Member of the South Carolina Senate from the 43rd district
- In office November 11, 1988 – November 10, 2000
- Preceded by: W. Sam Applegate
- Succeeded by: John R. Kuhn

Personal details
- Born: Ernest Leroy Passailaigue Jr. November 9, 1947 (age 78) Charleston, South Carolina
- Spouse: Margie
- Children: 5
- Education: University of South Carolina (BS) The Citadel (MBA)
- Profession: Certified Public Accountant

= Ernie Passailaigue =

American politician

Ernest Leroy Passailaigue Jr (born November 9, 1947) is an American politician and former member of the South Carolina Senate.

== Political career ==

=== South Carolina Senate ===
Passailaigue was a member of the South Carolina Senate, representing the 43rd District from 1988 to 2001.

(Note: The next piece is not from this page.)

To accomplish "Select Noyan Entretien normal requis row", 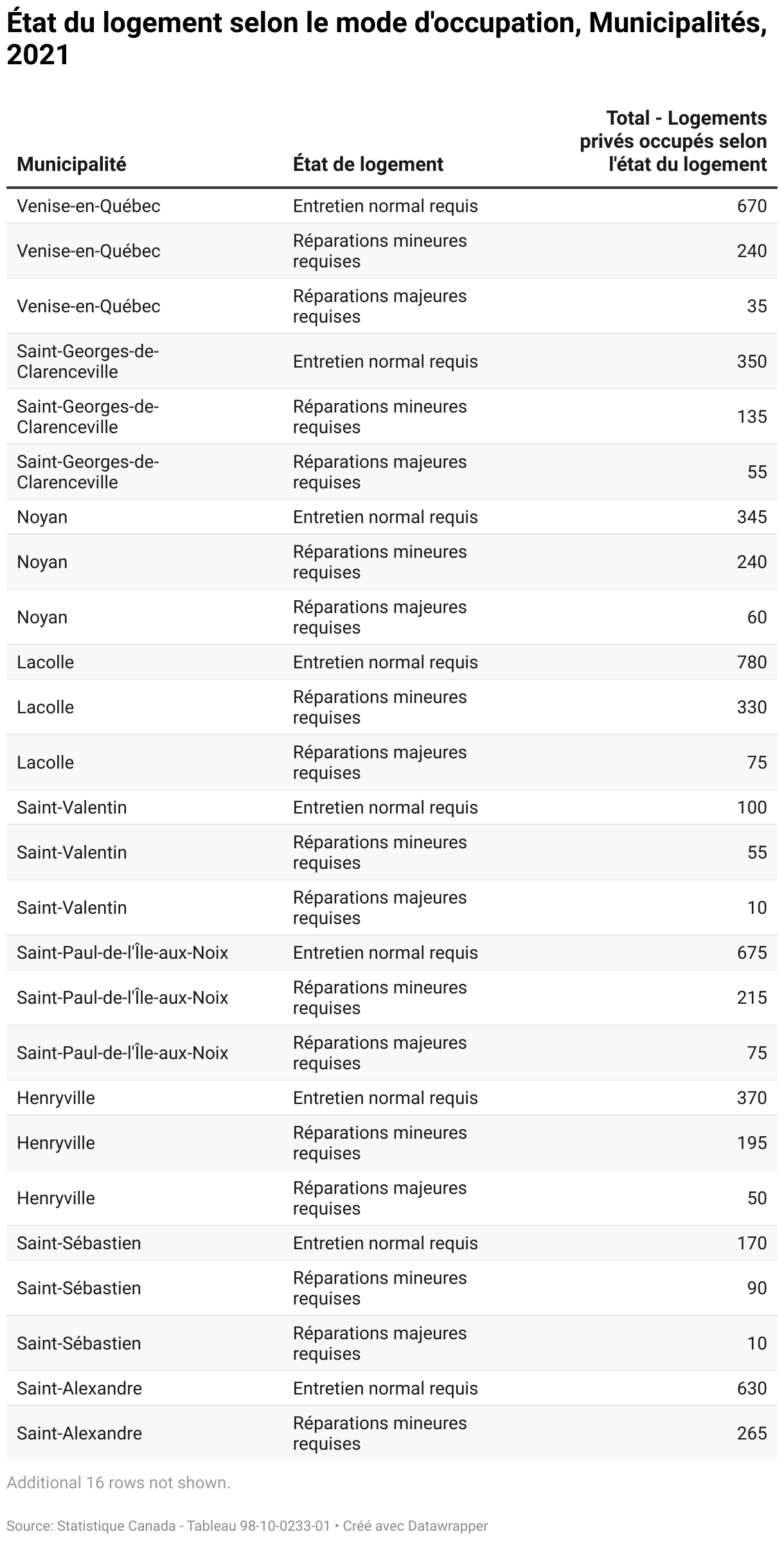I will (392, 517).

During this time, he served on the Joint Legislative Committee on Cultural Affairs; the Joint Legislative Committee on Aging, and the Joint Legislative Committee to Review Intrabudgetary Transfers of Funds to the Department of Highways and Public Transportation.

=== 1990 Gubernatorial race ===

In 1990, Passailaigue ran for Governor of South Carolina. He was defeated in the Democratic primary by State Senator Theo Mitchell.

== Post legislative career ==
In 2001 Passailaigue was appointed to serve as the executive director of the newly state approved South Carolina Education Lottery.